Right now, our biggest areas for future improvement include:
- Better support for scrolling and lazy-loaded content
- Handling cross-origin iframes
Final Thoughts
Our JavaScript layer abstracts complex browser interactions into simple, AI-callable tools. The result is a powerful agent that can interpret a goal, plan steps, and take real actions inside the browser - all thanks to a robust and well-designed JavaScript interaction layer.

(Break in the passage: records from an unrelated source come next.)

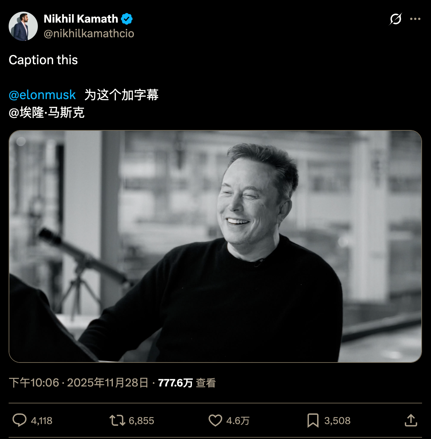Click the 6,855 repost count
431x439 pixels.
click(139, 421)
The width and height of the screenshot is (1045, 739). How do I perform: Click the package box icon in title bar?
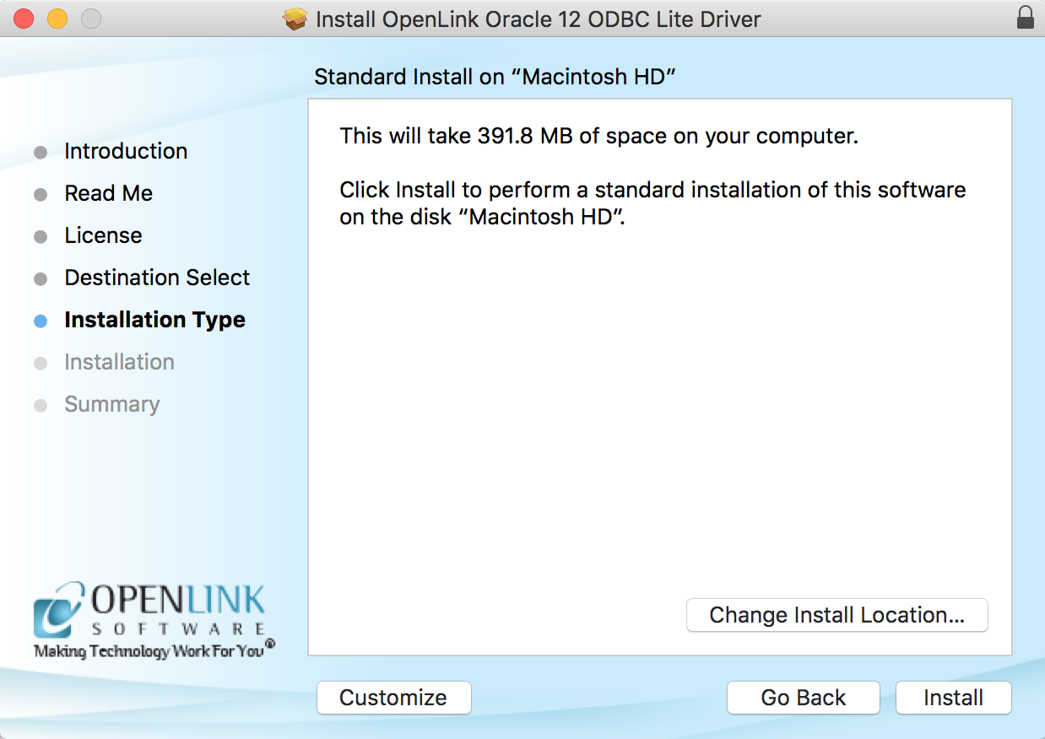(296, 19)
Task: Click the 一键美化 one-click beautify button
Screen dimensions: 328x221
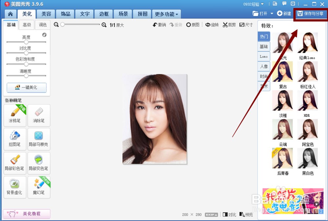Action: pos(26,88)
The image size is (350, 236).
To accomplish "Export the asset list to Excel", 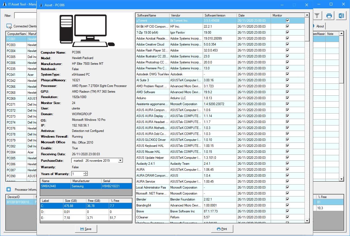I will click(x=341, y=15).
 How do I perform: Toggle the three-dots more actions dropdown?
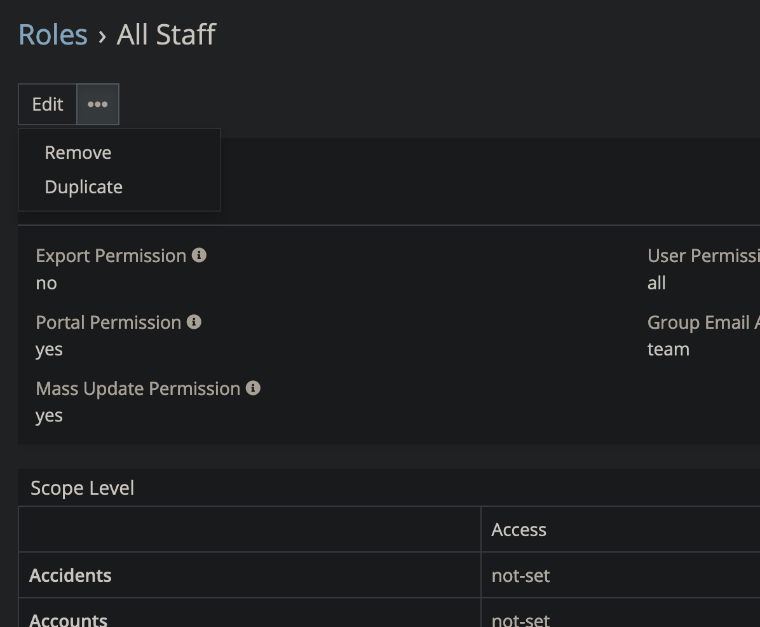tap(97, 104)
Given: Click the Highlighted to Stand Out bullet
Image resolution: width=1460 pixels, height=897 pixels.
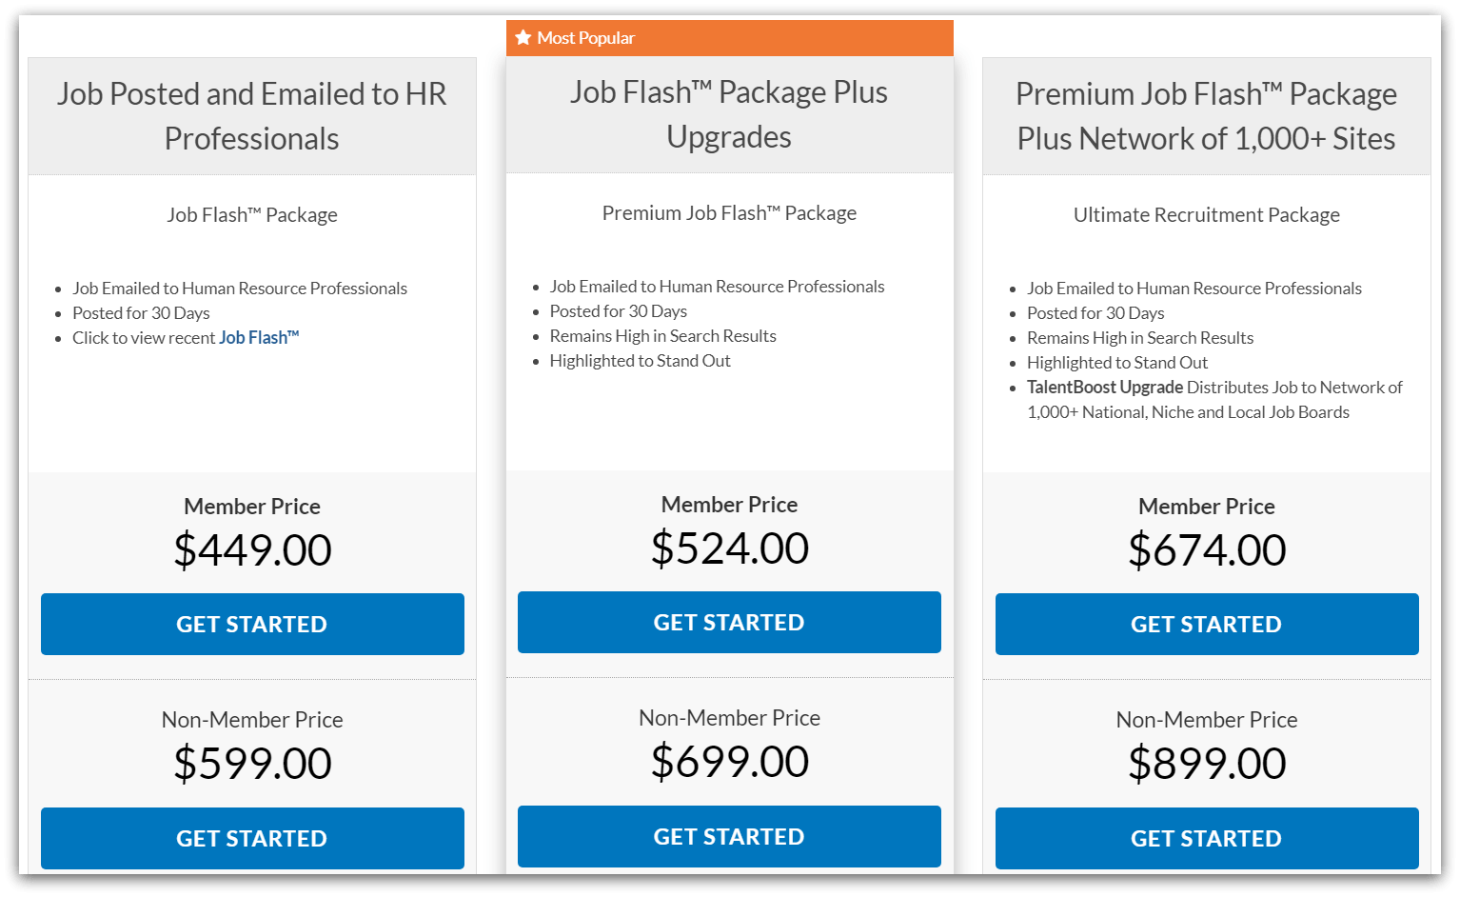Looking at the screenshot, I should coord(640,360).
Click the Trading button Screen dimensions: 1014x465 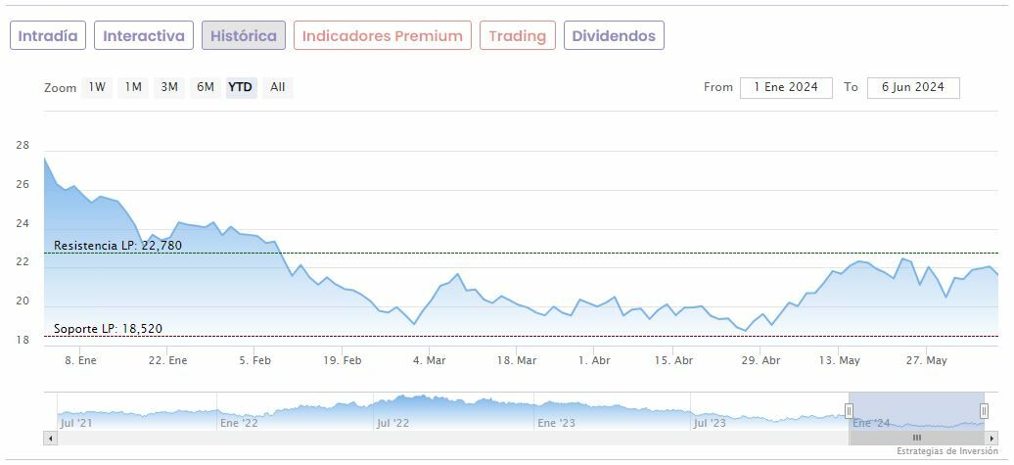click(x=518, y=36)
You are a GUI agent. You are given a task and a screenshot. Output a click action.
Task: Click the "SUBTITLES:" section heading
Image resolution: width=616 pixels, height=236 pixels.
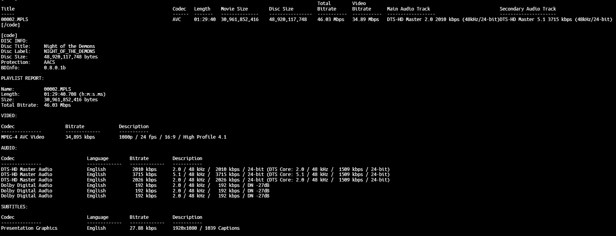coord(14,207)
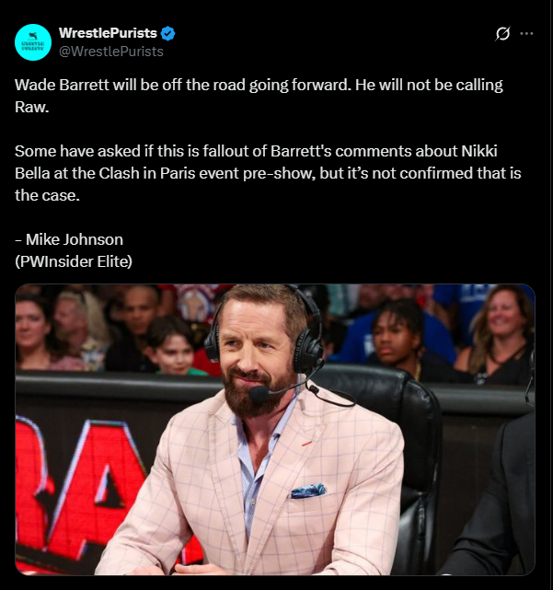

Advanced Features and Hybrid Intelligence
Our final system incorporated sophisticated capabilities:
- File Upload Support: Seamless handling of file uploads across different websites
- Tab Management: Dynamic tab switching and spawning of new browser instances
- Subtask Delegation: Agents could create specialized instances for specific subgoals (particularly valuable for handling confirmation codes during authentication flows)
Vision Agent Integration
We repurposed our earlier vision system as an intelligent fallback mechanism. When semantic information from scraped elements proves insufficient, the executor can consult the vision agent for guidance. This hybrid approach provides several advantages:
Dense Information Processing: The vision system can process more comprehensive webpage information without token limitations
Element Discovery: Ability to interact with elements that were filtered out during optimization
Adaptability: Enhanced performance on poorly designed websites without sacrificing efficiency on standard sites
Results and Impact
MagicExplorer successfully demonstrates autonomous web navigation across a diverse range of tasks. The system can handle complex workflows including:
-
Multi-step authentication processes
-
Form submissions and file uploads
-
Cross-tab navigation and coordination
-
Dynamic content interaction
-
Goal verification and completion confirmation
Lessons Learned
This project reinforced several key principles:
-
Simplicity Over Complexity: Our most successful architecture was ultimately the simplest, enhanced with sophisticated state management
-
Framework Integration: Cangjie Magic’s capabilities were essential to our success, providing the precise control needed for complex agent orchestration
-
Iterative Design: Each architectural iteration taught us valuable lessons that informed our final solution
-
Hybrid Intelligence: Combining different AI approaches (semantic and visual) created a more robust and adaptable system
Future Directions
While MagicEplorer successfully completes a wide variety of tasks, we acknowledge that certain web pages and interaction patterns remain challenging. Our extensible architecture provides a solid foundation for continuous improvement through:
-
Enhanced tool integration
-
Improved error handling and recovery
-
Advanced visual processing capabilities
-
Broader website compatibility testing
Conclusion
This project has shown that building successful AI agents demands more than just powerful models - it also requires robust frameworks that enable precise control and seamless integration.
Our evolution from an initial FFI-based prototype to a hybrid architecture highlights the value of iterative development, architectural adaptability, and a strong tooling foundation. As we continue to enhance MagicExplorer’s capabilities, we’re excited by the opportunities that lie ahead.